Nano carbon particles having 5 to 15 wt% and mixed with carbon nanotubes and carbon nanoplates;
10-30% by weight of an amorphous copolyester resin; And
Contains excess solvent,
The carbon nanotube: The carbon paste is stretchable composition, characterized in that the carbon nano plate is mixed in a weight ratio of 1: 1/3 to 5. The stretchable paste composition of claim 1, wherein the copolyester resin is a mixture of a first copolyester resin group and a second copolyester resin group having different transition temperatures and hydroxyl values. According to claim 2, wherein the difference in the transition temperature stretch paste composition, characterized in that it has a range of 10 to 20 ° C. The stretchable paste composition of claim 2, wherein the hydroxyl value is in the range of 1-2 KOH mg / g.
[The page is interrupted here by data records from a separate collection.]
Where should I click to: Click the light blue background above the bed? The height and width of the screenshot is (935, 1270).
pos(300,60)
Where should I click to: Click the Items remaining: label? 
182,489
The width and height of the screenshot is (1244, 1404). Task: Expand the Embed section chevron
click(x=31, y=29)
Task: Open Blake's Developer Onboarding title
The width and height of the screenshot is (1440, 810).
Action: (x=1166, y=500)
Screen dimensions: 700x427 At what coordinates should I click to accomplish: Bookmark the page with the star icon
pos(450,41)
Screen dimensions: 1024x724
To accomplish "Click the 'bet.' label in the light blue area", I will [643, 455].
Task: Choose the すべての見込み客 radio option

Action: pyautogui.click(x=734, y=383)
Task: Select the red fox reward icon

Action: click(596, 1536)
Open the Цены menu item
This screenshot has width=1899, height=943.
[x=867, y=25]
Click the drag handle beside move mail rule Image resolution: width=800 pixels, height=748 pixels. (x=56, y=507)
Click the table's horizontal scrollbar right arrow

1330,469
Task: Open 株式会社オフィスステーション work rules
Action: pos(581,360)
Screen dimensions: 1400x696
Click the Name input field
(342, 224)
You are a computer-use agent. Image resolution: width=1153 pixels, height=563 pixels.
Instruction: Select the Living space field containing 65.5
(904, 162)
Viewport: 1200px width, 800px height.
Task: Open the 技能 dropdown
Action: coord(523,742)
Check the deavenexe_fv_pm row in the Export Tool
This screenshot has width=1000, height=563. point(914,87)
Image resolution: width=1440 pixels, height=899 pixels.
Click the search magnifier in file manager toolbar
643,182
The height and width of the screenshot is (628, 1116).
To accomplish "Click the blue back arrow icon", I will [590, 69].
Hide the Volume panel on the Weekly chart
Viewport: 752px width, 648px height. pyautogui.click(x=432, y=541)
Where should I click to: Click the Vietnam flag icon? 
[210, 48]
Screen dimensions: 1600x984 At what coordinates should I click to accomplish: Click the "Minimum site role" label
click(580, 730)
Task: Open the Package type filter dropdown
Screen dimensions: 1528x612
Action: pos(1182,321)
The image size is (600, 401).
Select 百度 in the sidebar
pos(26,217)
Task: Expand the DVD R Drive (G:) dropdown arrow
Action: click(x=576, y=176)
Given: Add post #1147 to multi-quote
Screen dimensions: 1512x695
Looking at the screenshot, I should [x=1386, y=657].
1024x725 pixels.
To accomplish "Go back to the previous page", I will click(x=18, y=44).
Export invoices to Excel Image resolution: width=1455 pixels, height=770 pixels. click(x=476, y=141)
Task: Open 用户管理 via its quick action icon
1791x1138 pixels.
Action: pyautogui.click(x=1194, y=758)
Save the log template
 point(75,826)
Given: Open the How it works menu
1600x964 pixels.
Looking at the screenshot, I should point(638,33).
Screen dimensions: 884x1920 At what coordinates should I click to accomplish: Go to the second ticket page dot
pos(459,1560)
The method of claim 1, wherein the copolyester resin has a first nose having different transition temperature in the range of 10 to 20 ° C and different hydroxyl value in the range of 1-2 KOH mg / g. A stretch paste composition comprising a polyester resin group and a second copolyester resin group. The stretch paste composition of claim 1, wherein the carbon nanotubes are a mixture of a first carbon nanotube group and a second carbon nanotube group having different tube lengths and average diameters. 7. The flexible paste composition of claim 6, wherein the difference in tube length ranges from 100 to 150 μm. The stretchable paste composition of claim 6, wherein the difference in average diameter is in the range of 2 to 10 mm. The method of claim 1, wherein the carbon nanotubes are stretchable, characterized in that a mixture of carbon nanotube groups having different tube lengths in the range of 100 to 150 μm and different average diameters in the range of 2 to 10 mm Paste composition. The stretchable paste composition of claim 1, wherein the carbon nanoplate is a mixture of a first carbon nanoplate group and a second carbon nanoplatelet group having different thicknesses and surface areas. 11. The flexible paste composition of claim 10, wherein the thickness difference is in the range of 5 to 100 nm. 11. The flexible paste composition of claim 10, wherein the difference in surface area ranges from 10 to 100 m ² / g. The first and second carbon nanoplate groups of claim 1, wherein the carbon nanoplates have different thicknesses in the range of 5 to 100 nm and different surface areas in the range of 10 to 100 m ² / g. An elastic paste composition characterized by mixing a plate group.